STATED PROBLEM 1: Quote the passage on cutting-edge versus bleeding-edge event innovation word for word, everything from "Not always fun." down to "the industry forward.".
STATED PROBLEM 2: In the passage on cutting-edge versus bleeding-edge event innovation, which things does the conference app let attendees save a spot in? List each one.
STATED PROBLEM 3: Write what comes next in the passage on cutting-edge versus bleeding-edge event innovation, starting after its final sentence.

+++ SOURCE DOCUMENT

There’s a difference between cutting edge and bleeding edge. Cutting edge wows your attendees. Bleeding edge hurts. From an innovation perspective cutting edge is where most of your attendees can enjoy the innovation you’re presenting and using, while bleeding edge makes you the proverbial guinea pig or lab rat. Yes, you are among the first to use this innovative method or tech if you’re bleeding edge but you will also be working out all of the challenges with your attendees.
Not always fun. You want to be pushing innovation, not pulling (begging and pleading) your audience to participate and love it as much as you do.
The conferences here are working out all of the challenges for you so you can easily emulate what they’re doing with little pain. Their actions are pushing the industry forward.
This conference is for storage and data management pros, so it attracts a techie crowd of about 5,000 strong each year. What’s innovative about it is the learning sessions. They do more than just pay lip-service to the idea of “interactive” learning. In their sessions, they offer self-paced, hands-on learning labs. Attendees can earn NetApp certifications at no additional charge. The conference app allows attendees to save a spot in technical breakout sessions, customer case studies, Hands-On Lab sessions, other conference activities, and onsite NetApp certification exams.

++++++
+++ RECORD LIST

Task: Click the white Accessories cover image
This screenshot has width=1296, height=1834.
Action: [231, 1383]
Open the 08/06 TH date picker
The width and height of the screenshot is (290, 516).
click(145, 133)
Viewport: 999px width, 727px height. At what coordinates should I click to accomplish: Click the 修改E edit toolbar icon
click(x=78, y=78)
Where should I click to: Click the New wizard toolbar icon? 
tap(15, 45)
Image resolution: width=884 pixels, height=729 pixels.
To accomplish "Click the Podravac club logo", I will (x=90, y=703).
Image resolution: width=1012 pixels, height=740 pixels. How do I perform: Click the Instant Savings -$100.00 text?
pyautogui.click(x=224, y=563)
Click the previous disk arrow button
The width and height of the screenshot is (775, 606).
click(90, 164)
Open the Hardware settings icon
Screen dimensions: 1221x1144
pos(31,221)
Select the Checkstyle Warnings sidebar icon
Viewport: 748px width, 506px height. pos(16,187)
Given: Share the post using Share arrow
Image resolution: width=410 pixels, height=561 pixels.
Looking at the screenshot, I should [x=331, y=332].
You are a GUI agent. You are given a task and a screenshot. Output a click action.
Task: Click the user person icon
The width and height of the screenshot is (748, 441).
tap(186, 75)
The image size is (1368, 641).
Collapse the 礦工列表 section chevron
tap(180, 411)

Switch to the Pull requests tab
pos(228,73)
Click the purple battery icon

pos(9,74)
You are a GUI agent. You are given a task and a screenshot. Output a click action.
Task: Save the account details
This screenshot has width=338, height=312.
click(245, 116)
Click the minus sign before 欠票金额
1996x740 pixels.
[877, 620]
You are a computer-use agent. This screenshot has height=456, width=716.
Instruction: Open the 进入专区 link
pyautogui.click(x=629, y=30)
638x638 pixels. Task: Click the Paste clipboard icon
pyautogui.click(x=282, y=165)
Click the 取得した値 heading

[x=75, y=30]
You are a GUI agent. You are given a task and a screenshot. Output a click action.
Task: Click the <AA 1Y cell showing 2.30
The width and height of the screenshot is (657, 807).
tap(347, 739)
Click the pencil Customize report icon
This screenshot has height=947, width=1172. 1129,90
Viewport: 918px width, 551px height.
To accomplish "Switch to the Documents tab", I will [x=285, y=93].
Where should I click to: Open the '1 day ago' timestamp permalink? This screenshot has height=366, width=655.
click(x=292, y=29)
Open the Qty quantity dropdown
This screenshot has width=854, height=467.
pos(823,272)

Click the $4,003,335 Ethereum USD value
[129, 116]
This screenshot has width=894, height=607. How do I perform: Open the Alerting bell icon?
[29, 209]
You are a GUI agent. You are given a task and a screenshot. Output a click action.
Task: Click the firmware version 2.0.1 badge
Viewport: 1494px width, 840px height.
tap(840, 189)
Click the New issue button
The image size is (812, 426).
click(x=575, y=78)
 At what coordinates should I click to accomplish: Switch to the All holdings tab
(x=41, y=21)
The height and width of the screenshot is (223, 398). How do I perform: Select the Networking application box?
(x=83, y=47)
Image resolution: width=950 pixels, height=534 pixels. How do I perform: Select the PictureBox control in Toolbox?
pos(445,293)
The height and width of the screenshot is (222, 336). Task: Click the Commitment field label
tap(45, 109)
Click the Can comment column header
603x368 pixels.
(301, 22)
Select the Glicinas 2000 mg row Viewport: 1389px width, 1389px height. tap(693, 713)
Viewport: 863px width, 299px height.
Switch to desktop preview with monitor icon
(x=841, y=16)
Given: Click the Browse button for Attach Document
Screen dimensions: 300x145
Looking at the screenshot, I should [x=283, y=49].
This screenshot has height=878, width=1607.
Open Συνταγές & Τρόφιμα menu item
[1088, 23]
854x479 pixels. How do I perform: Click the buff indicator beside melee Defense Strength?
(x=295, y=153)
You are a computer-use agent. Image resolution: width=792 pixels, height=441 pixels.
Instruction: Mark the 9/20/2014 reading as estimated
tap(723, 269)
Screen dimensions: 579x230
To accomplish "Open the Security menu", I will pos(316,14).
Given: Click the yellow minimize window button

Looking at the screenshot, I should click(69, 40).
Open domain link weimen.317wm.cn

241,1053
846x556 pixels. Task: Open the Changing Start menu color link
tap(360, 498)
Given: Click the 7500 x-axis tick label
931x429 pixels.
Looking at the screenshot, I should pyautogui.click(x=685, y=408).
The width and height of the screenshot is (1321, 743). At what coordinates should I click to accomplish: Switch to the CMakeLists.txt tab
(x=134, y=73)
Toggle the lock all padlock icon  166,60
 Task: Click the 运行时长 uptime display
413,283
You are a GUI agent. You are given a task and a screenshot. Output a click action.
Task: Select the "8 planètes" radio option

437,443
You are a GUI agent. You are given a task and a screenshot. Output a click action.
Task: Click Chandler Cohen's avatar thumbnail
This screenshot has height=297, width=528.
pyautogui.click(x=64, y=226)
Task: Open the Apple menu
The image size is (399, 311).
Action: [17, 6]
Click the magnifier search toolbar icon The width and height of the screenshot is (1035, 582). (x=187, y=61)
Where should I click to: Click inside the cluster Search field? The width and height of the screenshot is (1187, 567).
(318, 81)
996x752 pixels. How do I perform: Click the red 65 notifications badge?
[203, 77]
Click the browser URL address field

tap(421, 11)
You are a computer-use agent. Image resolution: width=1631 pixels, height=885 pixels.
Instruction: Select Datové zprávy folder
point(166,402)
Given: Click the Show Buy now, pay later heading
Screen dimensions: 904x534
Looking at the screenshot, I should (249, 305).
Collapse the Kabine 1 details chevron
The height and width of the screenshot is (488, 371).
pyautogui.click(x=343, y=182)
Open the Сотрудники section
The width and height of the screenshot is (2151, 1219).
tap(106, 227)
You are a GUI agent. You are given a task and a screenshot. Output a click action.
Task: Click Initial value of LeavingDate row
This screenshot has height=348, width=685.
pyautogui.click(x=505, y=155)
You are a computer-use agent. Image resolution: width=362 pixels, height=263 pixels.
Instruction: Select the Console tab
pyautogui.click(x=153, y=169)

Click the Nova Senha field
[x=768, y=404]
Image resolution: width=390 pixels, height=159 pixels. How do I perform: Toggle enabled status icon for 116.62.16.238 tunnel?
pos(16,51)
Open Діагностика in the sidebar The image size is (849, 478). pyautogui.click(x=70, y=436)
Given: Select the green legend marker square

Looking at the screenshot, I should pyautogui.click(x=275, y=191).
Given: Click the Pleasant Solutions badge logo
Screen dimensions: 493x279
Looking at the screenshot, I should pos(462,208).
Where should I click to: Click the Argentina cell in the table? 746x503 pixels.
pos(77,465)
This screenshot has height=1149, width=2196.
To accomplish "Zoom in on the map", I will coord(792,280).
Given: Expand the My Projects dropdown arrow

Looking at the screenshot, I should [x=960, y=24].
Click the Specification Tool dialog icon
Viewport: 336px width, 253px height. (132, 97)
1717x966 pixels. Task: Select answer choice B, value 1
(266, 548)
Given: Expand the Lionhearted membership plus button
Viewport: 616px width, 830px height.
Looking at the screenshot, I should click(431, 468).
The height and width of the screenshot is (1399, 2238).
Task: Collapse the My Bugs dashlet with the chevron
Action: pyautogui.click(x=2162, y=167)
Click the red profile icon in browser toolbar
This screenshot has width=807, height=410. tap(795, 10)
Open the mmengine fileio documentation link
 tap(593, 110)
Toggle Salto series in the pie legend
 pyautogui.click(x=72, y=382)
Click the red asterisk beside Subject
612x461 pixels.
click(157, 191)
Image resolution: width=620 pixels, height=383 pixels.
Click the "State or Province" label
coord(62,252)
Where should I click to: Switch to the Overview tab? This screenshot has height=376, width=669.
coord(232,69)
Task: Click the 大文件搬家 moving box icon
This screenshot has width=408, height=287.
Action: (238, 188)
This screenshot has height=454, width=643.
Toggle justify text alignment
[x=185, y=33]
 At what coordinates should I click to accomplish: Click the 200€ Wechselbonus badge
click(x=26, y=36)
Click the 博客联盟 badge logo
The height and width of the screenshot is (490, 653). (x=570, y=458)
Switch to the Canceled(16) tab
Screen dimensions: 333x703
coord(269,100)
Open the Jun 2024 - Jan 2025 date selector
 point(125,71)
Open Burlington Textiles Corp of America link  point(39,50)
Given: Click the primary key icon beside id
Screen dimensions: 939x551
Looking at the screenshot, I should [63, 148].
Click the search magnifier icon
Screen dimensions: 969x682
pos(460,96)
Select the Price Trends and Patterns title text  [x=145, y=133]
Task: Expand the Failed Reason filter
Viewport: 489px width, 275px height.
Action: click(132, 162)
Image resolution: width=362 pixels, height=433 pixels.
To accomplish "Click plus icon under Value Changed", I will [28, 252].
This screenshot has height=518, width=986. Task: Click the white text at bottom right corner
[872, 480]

++++++

EXERCISE RESULT 1:
Not always fun. You want to be pushing innovation, not pulling (begging and pleading) your audience to participate and love it as much as you do.
The conferences here are working out all of the challenges for you so you can easily emulate what they’re doing with little pain. Their actions are pushing the industry forward.

EXERCISE RESULT 2:
- technical breakout sessions
- customer case studies
- Hands-On Lab sessions
- other conference activities
- onsite NetApp certification exams

EXERCISE RESULT 3:
It also doesn’t hurt that they have top-notch entertainment in a private concert too. This year it’s recording artist Andy Grammer.
This event is held in several places around the U.S. and Canada. It targets the tech enthusiast. While one would expect innovation from a tech conference, the tech is not the innovative part of this gathering. These events look to create an “innovation ecosystem.” This conference of techies doesn’t just serve to educate on emerging tech but also features a start-up expo, hackathon, and career fair at the same time. It brings together the entire community for sessions that attendees in different stages of their career cycle can all enjoy from the budding enthusiast to the die-hard careerist. The ticket prices reflect this as well with options that meet every budget from $20-$1,500.
The Startup Grind Conference offers a similar “ecosystem” idea but for 2,000 entrepreneurs and would-be entrepreneurs. It helps attendees find the “right co-founder, get media attention, pitch investors, and launch products.”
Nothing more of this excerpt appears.